Para Luiz Piauhylino Filho, sócio-diretor da Sunlution, empresa brasileira pioneira na tecnologia de geração solar flutuante no País, a solução passa pela otimização dos investimentos e ganha mais relevância como mitigação do impacto da pandemia do coronavírus (Covid-19) sobre a economia. Segundo o executivo, a União Europeia projeta instalação de 3.350 GW adicionais até 2050 em energias renováveis na meta do carbono zero. “A substituição da geração fóssil pelas tecnologias renováveis será responsável por um salto na sustentabilidade e na geração de empregos. A pandemia ampliou a necessidade de medidas de recuperação da economia. Nosso País é um caso ímpar beneficiado por condições que poucos lugares no mundo têm: sol e vento em abundância”, defende Piauhylino Filho. “Recentemente vimos que as prefeituras e governos estaduais de todo o País veem nas parcerias público-privadas uma solução para investir em geração limpa. A notícia é boa, mas é preciso ter foco no impacto social positivo da geração de empregos, não só na economia do setor público. Os investimentos vão abrir um novo mercado de trabalho, e interessados devem desde já buscar a qualificação”, acrescenta.

Projeções do setor apontam que 17% dos profissionais deverão migrar para novas funções porque o cenário deverá mudar nos próximos 10 anos. A tendência, no setor de renováveis, é a de que as principais vagas sejam para eletricistas, engenheiros eletricistas e operadores de drones. A planta fotovoltaica abrirá vagas na construção, na operação e na manutenção. “Empresas dos segmentos de fertilizantes, aço e cimento já demonstram a preocupação de se adaptar ao compliance internacional, que exigirá cadeia limpa na produção. Este é um caminho irreversível porque os mercados vão cobrar”, adianta Piauhylino Filho.

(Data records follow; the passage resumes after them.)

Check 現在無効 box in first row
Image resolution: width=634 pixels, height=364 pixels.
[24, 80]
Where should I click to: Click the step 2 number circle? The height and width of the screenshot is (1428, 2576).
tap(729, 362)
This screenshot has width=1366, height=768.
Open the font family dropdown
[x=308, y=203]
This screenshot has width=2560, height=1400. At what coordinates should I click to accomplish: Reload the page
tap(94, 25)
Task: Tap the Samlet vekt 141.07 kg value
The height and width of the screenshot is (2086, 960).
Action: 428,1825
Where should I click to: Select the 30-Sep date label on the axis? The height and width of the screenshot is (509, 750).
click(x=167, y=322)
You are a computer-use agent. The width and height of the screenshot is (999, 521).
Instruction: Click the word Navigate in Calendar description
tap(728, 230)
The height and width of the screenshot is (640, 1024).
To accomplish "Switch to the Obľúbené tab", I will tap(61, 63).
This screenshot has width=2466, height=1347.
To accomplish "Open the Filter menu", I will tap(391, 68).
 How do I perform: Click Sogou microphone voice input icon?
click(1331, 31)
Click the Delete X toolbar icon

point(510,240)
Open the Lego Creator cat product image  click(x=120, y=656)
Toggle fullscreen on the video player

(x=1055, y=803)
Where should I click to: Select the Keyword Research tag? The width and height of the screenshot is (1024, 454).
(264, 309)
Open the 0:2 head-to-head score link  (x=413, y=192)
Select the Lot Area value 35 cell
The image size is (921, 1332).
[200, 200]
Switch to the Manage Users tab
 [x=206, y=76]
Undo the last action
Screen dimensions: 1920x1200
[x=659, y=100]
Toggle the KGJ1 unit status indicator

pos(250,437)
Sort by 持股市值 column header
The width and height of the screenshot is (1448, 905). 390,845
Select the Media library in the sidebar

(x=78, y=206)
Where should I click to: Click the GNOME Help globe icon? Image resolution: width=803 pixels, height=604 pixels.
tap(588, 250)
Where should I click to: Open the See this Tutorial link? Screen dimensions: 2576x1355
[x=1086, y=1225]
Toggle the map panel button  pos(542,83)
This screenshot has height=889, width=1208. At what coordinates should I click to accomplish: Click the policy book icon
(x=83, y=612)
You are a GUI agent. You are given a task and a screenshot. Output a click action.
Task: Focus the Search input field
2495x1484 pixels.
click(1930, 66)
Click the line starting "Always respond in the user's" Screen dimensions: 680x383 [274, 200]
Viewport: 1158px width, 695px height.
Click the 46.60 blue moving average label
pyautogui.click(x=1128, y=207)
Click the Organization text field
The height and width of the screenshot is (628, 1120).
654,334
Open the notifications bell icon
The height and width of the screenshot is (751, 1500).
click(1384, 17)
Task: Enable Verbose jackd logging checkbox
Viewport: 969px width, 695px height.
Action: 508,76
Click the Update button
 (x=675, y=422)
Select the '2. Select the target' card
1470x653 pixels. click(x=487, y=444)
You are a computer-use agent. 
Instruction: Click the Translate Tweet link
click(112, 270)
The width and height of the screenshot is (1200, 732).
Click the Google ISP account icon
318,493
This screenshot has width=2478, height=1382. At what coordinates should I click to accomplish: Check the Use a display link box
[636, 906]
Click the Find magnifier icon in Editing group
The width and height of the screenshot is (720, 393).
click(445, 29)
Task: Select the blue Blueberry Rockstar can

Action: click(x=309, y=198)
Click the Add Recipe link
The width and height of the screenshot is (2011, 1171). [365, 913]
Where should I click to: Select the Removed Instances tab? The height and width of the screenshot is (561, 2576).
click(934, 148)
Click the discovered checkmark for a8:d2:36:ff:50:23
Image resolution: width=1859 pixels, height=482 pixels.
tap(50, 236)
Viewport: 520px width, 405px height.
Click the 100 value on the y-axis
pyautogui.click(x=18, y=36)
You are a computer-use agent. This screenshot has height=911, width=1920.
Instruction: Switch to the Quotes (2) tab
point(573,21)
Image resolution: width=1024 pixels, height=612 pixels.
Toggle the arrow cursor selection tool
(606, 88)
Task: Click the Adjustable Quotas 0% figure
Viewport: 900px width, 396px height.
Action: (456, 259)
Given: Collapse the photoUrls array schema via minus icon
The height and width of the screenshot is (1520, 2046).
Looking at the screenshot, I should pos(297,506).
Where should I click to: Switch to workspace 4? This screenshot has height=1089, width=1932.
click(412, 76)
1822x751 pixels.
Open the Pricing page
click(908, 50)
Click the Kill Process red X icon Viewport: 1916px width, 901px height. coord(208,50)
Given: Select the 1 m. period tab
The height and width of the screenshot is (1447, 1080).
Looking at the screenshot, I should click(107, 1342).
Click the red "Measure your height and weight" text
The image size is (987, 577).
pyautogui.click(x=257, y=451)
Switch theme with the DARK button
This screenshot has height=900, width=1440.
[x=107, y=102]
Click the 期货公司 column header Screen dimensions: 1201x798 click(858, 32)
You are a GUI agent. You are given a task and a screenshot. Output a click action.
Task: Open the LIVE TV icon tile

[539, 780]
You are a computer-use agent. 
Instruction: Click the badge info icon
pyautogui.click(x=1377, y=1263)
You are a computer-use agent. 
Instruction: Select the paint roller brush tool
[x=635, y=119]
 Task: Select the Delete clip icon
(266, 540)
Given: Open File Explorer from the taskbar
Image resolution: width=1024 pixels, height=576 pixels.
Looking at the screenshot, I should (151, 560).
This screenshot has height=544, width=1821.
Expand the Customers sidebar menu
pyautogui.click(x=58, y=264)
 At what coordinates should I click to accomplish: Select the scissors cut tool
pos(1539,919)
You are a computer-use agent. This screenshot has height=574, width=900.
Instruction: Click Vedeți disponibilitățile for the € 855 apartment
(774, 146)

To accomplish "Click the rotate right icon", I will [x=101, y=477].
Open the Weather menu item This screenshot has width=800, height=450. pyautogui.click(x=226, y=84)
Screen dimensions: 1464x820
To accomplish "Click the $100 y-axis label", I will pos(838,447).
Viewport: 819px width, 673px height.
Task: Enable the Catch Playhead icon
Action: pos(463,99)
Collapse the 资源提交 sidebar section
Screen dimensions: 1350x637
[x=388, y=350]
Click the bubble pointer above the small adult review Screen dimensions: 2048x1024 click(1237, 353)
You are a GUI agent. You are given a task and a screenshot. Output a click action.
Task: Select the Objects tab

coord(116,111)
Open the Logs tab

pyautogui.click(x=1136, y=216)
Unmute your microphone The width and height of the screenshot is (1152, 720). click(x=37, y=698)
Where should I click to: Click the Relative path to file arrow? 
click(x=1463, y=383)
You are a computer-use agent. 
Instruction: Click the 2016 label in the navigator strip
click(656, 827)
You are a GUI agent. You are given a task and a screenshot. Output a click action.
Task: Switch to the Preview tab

O setor se debruça na discussão sobre a regulamentação para cobrar incentivos à geração híbrida. Vantagens ambientais, a preservação dos níveis dos reservatórios que hoje sofrem com a baixa e atenuam efeitos do chamado GSF (Generation Scaling Factor, em inglês) lideram a lista de benefícios. O GSF é um fator de segurança adotado para mitigar impacto da baixa de nível de água dos reservatórios, determinando limite para a geração. Geradores não operam em sua capacidade e, muitas vezes, têm elevado gasto com multas por não poderem cumprir contratos de fornecimento e arcam com um seguro específico para esse tipo de contingência. A geração que combina hidrelétrica e solar flutuante atenua tais efeitos por complementar a energia e, ainda, reduzir a baixa dos níveis dos reservatórios. O modelo híbrido reduz necessidade de construir novos parques hidrelétricos, favorecendo queda nas tarifas ao consumidor na ponta por postergar investimentos.

Em parceria com a Companhia Hidrelétrica do Rio São Francisco (Chesf), do Grupo Eletrobrás, a Sunlution implantou painéis fotovoltaicos flutuantes em área de 10 mil metros quadrados na Usina Hidrelétrica de Sobradinho, no interior da Bahia, gerando 1MWp (megawatt-hora pico). A capacidade subirá para 2,5 MWp. Em seus 70 anos, a Chesf construiu 10 GW em hidrelétricas. Usar 10% da lâmina d’água dessas 12 hidrelétricas resulta em 52 GW em energia solar flutuante. São quatro Chesfs em dez anos. Os principais agentes e investidores têm debatido constantemente a necessidade de o Ministério de Minas e Energia rever as metas e projeções de evolução da matriz energética nacional, que tem plano conservador para os próximos 10 anos. O planejamento divulgado está centrado na expansão nas térmicas a gás, com menor peso para as energias renováveis.